(Entries taken from a collection)
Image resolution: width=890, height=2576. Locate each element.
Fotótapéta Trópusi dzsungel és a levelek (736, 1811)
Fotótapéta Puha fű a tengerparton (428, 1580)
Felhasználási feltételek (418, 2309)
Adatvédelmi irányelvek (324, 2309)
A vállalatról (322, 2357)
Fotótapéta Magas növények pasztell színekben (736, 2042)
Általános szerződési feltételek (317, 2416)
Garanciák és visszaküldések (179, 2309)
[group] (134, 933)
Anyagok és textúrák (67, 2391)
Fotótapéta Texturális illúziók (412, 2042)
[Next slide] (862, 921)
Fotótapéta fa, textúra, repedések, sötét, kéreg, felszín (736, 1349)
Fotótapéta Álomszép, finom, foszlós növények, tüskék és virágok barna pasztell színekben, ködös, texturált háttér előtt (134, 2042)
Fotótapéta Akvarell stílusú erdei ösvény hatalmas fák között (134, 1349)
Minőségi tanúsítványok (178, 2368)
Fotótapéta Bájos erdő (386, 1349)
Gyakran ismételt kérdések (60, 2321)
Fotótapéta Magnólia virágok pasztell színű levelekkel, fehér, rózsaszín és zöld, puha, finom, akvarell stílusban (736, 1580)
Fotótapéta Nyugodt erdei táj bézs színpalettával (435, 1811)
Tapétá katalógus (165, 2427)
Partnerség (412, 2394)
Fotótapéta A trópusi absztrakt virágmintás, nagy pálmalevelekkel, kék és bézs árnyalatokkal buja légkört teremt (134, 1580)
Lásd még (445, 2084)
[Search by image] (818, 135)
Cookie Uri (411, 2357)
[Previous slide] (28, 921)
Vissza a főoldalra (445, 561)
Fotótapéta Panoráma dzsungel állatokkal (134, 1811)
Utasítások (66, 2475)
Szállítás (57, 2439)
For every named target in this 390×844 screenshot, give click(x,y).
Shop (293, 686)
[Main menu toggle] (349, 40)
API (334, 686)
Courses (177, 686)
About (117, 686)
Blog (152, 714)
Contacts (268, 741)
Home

What is being asked:
From the data above, output only the lines between the line containing "[group] (134, 933)" and the line containing "Fotótapéta A trópusi", inclusive, exactly as written.

Task output:
[group] (134, 933)
Anyagok és textúrák (67, 2391)
Fotótapéta Texturális illúziók (412, 2042)
[Next slide] (862, 921)
Fotótapéta fa, textúra, repedések, sötét, kéreg, felszín (736, 1349)
Fotótapéta Álomszép, finom, foszlós növények, tüskék és virágok barna pasztell színekben, ködös, texturált háttér előtt (134, 2042)
Fotótapéta Akvarell stílusú erdei ösvény hatalmas fák között (134, 1349)
Minőségi tanúsítványok (178, 2368)
Fotótapéta Bájos erdő (386, 1349)
Gyakran ismételt kérdések (60, 2321)
Fotótapéta Magnólia virágok pasztell színű levelekkel, fehér, rózsaszín és zöld, puha, finom, akvarell stílusban (736, 1580)
Fotótapéta Nyugodt erdei táj bézs színpalettával (435, 1811)
Tapétá katalógus (165, 2427)
Partnerség (412, 2394)
Fotótapéta A trópusi absztrakt virágmintás, nagy pálmalevelekkel, kék és bézs árnyalatokkal buja légkört teremt (134, 1580)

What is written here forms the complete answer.